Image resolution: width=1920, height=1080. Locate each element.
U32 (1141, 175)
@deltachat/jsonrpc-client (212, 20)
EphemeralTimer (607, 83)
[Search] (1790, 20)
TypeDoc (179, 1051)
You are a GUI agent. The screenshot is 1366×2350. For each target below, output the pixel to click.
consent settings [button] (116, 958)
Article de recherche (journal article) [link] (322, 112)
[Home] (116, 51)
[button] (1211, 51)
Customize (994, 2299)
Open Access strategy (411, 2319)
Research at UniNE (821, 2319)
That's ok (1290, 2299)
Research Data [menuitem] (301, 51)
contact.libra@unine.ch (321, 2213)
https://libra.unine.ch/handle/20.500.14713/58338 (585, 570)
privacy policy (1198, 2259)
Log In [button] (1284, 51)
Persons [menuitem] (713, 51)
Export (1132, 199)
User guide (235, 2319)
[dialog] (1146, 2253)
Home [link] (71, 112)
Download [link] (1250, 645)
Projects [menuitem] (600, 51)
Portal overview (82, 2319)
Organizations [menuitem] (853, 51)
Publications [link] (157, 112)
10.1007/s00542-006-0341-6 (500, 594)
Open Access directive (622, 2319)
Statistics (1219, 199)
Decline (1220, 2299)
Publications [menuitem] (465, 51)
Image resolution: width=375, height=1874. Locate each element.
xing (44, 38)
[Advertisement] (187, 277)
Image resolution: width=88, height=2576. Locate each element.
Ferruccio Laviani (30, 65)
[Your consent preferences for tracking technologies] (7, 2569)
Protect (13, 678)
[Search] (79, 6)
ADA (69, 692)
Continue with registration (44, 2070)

TASK PROMPT:
Start at the first line of the entries and stop at the line with "TypeDoc (179, 1051)". Retype each of those lines exactly, both ends included.

THE COMPLETED TASK:
Image resolution: width=1920, height=1080. Locate each element.
U32 (1141, 175)
@deltachat/jsonrpc-client (212, 20)
EphemeralTimer (607, 83)
[Search] (1790, 20)
TypeDoc (179, 1051)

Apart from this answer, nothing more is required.